MTNT: Machine Translation of Noisy Text
Introduction
Break your MT models with MTNT, the Testbed for Machine Translation of Noisy Text! MTNT is a collection of comments from the Reddit discussion website in English, French and Japanese, translated to and from English. The particularity of this dataset is that the data consists of "noisy" text, that exhibits typos, grammar errors, code switching and more. For more details, check out the paper.
Changelog
- NEW (05/16/2019): The mtnt2019 test set from the WMT 2019 robustness shared task is now available to download from this link: MTNT2019.tar.gz.
- 01/22/2019: MTNT has been updated to v1.1 to include a fix to a small formatting problem found by Matt Post (thanks!), see the issue on github for more info.

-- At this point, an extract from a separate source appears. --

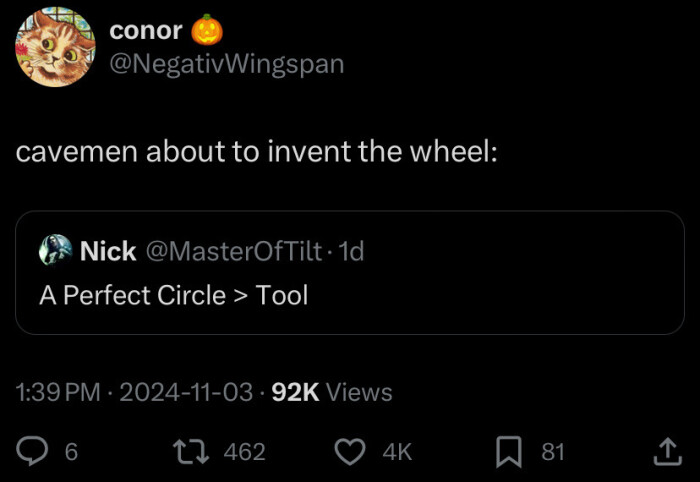Visit the @NegativWingspan handle link

[226, 64]
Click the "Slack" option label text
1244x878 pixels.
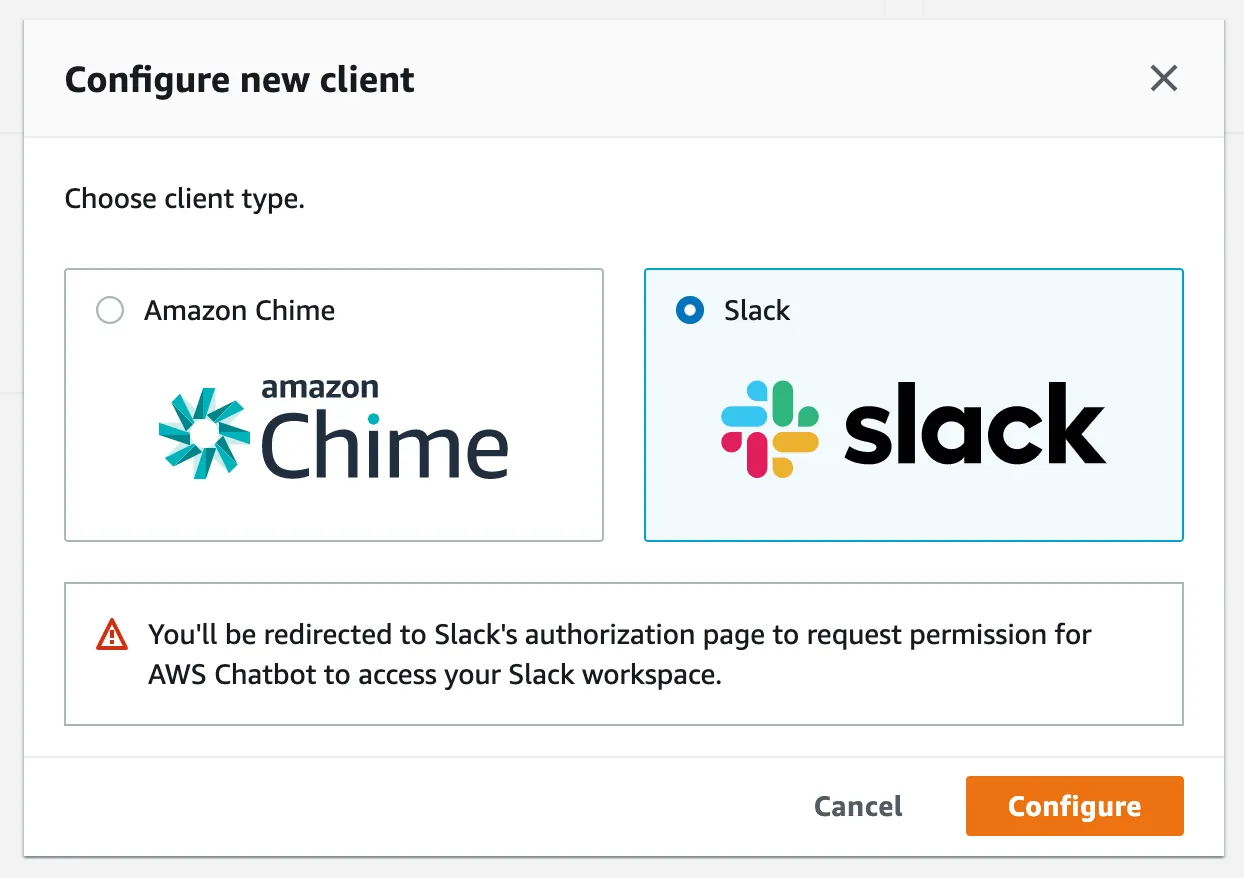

The data itself hasn't changed.
Data
You can download the data here: MTNT.1.1.tar.gz (md5sum: 8ce1831ac584979ba8cdcd9d4be43e1d)
After extraction with tar xvzf MTNT.1.1.tar.gz
, the MTNT
folder should have the following
structure:
MTNT
├── monolingual
│ ├── dev.en
│ ├── dev.fr
│ ├── dev.ja
│ ├── dev.tok.en
│ ├── dev.tok.fr
│ ├── dev.tok.ja
│ ├── train.en
│ ├── train.fr
│ ├── train.ja
│ ├── train.tok.en
│ ├── train.tok.fr
│ └── train.tok.ja
├── README.md
├── split_tsv.sh
├── test
│ ├── test.en-fr.tsv
│ ├── test.en-ja.tsv
│ ├── test.fr-en.tsv
│ └── test.ja-en.tsv
├── train
│ ├── train.en-fr.tsv
│ ├── train.en-ja.tsv
│ ├── train.fr-en.tsv
│ └── train.ja-en.tsv
└── valid
├── valid.en-fr.tsv
├── valid.en-ja.tsv
├── valid.fr-en.tsv
└── valid.ja-en.tsv
The monolingual data is distributed with and without tokenization, in raw text format. The parallel data is split into training, validation and test set. Each tsv file contains 3 columns:
- Comment ID
- Source sentence
- Target sentence
Some source sentences are from a same original comment, and you can use the comment ID to group them together and leverage the contextual information.
If you're only interested in the source and target sentence, you can run the split_tsv.sh
script to
split the files into source and target files.
I have made the data used for pretraining available here: clean-data-en-fr.tar.gz and clean-data-en-ja.tar.gz. This should save you some time if you want to reproduce the setting from the paper.
Examples
Language pair | Source | Target |
en-fr | Just got called into work tho so I won’t be in til tomorrow night | Mais on vient de m'appeler pour le travail donc je n'y serai pas avant demain soir | fr-en | je demande lazil politique pr janluk # Il ressuscitera ! | I demand political asylum for jean luc # He will resurrect! | en-ja | Sooooooo, he hasn’t had a day off in 36 years? | ということは、36年間一度も休まなかったの? | ja-en | もう「ネットの噂に反応する企業(団体)wwwwww」て時代じゃないんだよなあ | It's not like it's the era of "companies (organizations) reacting to online rumors hahahaha". |
Leaderboard
This table lists all published results on the MTNT test set. If you want to appear on this table, shoot an email to
pmichel1[at]cs.cmu.edu
(please include a link/copy of your paper and code).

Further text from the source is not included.